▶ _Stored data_

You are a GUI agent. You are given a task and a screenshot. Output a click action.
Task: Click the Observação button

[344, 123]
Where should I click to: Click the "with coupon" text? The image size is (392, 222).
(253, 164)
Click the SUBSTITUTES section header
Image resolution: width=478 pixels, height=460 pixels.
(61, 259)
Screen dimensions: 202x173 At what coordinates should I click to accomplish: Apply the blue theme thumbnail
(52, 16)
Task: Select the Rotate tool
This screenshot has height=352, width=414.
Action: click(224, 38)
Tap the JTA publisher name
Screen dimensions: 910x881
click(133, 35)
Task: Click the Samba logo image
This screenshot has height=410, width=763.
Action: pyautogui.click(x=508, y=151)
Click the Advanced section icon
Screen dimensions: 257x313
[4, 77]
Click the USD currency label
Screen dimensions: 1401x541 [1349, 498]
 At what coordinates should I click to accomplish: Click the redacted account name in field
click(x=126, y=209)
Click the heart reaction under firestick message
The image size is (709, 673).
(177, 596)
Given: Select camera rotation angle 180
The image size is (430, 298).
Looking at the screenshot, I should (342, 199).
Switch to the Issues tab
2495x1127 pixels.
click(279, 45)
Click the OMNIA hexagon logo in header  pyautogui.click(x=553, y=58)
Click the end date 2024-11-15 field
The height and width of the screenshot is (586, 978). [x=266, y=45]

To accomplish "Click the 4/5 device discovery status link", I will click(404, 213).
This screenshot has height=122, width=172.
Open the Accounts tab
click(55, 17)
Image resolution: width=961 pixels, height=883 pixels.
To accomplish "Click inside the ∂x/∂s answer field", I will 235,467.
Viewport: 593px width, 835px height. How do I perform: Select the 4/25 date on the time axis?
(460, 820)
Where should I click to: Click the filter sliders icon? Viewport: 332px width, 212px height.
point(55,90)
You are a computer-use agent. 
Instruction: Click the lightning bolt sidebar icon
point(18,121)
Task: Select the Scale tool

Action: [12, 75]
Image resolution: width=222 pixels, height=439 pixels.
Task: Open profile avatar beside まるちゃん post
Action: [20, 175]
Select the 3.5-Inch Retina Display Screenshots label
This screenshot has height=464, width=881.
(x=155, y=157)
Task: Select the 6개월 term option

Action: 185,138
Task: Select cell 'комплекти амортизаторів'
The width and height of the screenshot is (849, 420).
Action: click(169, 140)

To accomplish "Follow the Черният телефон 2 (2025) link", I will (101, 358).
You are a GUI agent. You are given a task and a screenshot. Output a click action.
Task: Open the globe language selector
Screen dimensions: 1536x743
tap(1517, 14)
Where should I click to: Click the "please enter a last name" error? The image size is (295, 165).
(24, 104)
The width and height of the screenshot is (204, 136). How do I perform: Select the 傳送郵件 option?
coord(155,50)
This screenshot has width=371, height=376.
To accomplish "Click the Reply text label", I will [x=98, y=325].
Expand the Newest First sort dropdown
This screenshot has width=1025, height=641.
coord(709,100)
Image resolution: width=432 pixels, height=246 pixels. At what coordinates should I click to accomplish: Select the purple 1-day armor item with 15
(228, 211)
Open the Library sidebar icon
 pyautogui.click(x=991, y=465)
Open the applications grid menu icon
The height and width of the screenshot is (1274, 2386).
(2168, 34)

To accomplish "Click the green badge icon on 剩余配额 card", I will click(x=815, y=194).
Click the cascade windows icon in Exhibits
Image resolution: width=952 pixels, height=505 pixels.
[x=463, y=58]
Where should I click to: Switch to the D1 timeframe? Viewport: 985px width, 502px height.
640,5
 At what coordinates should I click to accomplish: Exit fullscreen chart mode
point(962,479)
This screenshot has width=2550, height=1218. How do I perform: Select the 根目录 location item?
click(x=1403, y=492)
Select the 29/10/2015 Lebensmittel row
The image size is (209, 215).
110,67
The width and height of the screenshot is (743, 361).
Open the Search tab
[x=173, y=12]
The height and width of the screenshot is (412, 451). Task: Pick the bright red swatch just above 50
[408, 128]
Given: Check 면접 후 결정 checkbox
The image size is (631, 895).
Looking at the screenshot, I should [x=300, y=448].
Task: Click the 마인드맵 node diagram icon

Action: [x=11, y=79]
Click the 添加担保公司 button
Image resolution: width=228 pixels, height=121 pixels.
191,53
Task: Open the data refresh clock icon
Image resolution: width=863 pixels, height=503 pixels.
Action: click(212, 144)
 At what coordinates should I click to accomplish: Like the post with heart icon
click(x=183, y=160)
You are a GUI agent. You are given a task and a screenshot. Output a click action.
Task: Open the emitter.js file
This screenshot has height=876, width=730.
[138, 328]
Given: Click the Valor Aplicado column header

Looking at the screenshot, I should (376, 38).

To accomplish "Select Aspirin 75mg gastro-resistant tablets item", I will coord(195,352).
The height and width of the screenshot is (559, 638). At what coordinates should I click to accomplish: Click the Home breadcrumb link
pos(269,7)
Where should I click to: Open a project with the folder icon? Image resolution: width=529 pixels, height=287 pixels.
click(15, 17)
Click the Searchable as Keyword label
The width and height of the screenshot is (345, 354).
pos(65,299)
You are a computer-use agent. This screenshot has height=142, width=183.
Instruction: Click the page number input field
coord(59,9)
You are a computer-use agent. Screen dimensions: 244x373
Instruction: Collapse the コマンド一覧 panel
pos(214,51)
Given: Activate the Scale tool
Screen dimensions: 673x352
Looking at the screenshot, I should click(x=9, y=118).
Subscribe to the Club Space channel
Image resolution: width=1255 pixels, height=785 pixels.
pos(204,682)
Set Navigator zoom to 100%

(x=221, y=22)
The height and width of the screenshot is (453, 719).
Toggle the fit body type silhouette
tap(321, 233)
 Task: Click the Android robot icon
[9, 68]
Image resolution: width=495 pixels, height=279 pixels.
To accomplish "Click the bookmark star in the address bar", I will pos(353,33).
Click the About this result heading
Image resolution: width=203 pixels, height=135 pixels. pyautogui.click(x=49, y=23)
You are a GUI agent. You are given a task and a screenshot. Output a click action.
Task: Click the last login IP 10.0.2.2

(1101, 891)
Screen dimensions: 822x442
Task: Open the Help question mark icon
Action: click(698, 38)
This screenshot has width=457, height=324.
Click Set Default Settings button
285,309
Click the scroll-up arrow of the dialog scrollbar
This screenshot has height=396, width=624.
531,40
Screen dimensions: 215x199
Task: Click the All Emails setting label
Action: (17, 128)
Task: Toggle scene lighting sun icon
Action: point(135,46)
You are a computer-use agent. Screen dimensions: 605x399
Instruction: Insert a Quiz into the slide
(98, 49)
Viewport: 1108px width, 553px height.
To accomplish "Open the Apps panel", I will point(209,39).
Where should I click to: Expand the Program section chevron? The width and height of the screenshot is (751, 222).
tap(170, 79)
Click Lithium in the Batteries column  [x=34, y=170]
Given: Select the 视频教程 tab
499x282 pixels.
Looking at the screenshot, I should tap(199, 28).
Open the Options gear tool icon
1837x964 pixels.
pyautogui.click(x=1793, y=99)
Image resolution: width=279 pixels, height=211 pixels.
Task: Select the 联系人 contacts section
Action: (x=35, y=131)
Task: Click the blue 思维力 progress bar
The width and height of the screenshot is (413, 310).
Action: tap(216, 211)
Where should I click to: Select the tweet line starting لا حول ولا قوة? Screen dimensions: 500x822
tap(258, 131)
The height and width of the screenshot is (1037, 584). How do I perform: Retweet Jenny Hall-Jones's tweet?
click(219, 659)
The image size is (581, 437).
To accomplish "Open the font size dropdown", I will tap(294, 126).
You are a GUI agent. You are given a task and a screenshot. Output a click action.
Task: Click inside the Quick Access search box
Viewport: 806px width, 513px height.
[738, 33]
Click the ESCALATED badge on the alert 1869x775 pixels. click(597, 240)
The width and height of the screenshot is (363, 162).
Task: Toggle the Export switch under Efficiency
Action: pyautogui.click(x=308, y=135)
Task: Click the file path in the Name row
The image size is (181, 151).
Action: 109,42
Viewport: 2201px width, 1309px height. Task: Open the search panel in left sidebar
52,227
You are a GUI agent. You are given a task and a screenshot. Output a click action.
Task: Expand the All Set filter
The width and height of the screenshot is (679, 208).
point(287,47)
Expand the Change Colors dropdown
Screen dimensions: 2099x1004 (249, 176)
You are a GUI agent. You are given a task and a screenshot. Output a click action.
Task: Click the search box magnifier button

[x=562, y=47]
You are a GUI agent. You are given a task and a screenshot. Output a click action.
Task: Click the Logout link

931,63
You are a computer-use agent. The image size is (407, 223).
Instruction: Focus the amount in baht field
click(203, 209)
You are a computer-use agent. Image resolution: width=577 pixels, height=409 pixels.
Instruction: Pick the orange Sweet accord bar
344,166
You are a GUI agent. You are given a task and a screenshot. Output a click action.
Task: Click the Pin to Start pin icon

▶ _Exercise description_
Can you gather every line of the data above that contains the string "button"?

▶ _Exercise response_
Task: Click the Observação button
Click the 添加担保公司 button
Click Set Default Settings button
Task: Click the search box magnifier button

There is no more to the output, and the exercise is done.